Delinquency of at least 90 days on commercial mortgages owned by banks and thrifts rose to 2.28 percent in the first quarter, the Mortgage Bankers Association reported today. Late payments rose from 1.62 percent in the fourth quarter and were more than double the 1.01 percent a year earlier.
Late payments on loans owned by banks were higher than for any other investor group. Even more significant was that the 2.28 percent rate was based on 90-day delinquency -- which is always lower than the 60- or 30-day rate.

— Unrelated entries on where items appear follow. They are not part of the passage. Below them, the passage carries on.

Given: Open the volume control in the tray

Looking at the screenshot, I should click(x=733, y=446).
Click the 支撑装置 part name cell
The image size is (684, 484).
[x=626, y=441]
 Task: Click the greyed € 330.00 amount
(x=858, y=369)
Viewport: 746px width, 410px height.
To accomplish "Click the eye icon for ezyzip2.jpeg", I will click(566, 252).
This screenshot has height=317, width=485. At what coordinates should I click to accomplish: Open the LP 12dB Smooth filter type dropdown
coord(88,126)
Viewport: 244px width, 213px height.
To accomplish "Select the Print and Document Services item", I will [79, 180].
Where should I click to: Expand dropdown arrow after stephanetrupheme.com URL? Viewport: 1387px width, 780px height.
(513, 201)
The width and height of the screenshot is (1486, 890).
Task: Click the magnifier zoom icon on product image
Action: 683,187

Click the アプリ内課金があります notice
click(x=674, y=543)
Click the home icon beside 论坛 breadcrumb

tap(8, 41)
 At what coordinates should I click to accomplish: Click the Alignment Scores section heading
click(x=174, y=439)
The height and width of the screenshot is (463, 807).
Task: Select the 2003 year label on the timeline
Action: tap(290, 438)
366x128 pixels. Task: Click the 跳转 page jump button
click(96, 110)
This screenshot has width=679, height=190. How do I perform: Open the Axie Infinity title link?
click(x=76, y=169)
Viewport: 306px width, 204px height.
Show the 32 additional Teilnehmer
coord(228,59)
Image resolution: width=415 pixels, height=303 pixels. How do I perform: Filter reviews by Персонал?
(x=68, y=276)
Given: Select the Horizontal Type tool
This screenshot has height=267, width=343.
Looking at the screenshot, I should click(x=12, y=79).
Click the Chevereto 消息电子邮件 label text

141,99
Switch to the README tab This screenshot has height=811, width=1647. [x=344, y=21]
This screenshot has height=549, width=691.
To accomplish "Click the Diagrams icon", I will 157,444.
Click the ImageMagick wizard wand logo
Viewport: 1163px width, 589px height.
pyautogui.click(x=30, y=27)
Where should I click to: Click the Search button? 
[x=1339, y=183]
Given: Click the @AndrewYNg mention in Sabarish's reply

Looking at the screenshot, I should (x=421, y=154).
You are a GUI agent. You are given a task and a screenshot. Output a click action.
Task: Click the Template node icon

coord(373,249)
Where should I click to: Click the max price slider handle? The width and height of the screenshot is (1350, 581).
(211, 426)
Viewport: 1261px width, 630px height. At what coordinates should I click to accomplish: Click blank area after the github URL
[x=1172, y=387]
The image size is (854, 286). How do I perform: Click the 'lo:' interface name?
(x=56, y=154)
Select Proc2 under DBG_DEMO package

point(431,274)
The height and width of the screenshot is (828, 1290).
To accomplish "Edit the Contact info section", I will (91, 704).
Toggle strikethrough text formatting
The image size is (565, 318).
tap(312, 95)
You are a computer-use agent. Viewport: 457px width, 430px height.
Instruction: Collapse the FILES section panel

Loans held in commercial mortgage-backed securities had a 30-day delinquency level of 1.85 percent, rising from the fourth quarter's 1.17 percent and the first-quarter 2008's 0.48 percent.
At Fannie Mae, multifamily delinquency of at least 60 days was 0.34 percent at the end of the first quarter, higher than 0.30 percent at the end of the prior period and 0.09 percent a year earlier.
"Delinquency rates on commercial and multifamily mortgages held by banks and thrifts, by Fannie Mae and in commercial mortgage-backed securities are all now at levels higher than at any time since the 2001 recession," MBA commercial executive Jamie Woodwell said in the report.
Delinquency of at least three months on multifamily loans owned or managed by Freddie Mac was 0.09 percent on March 31, surging from 0.01 percent on Dec. 31. A year earlier, Freddie's 60-day rate was 0.04 percent. Freddie reported that delinquency rose to 0.10 percent as of April 30.
On loans owned by life insurance companies, 60-day delinquency was just 0.12 at the end of the first quarter, higher than 0.07 percent three months earlier. Still, life insurers have seen delinquency rise 12-fold from 0.01 percent in the first-quarter 2008.
"First quarter delinquency rates on commercial mortgages held by life insurance companies remained below the 2001 recession levels," Woodwell commented.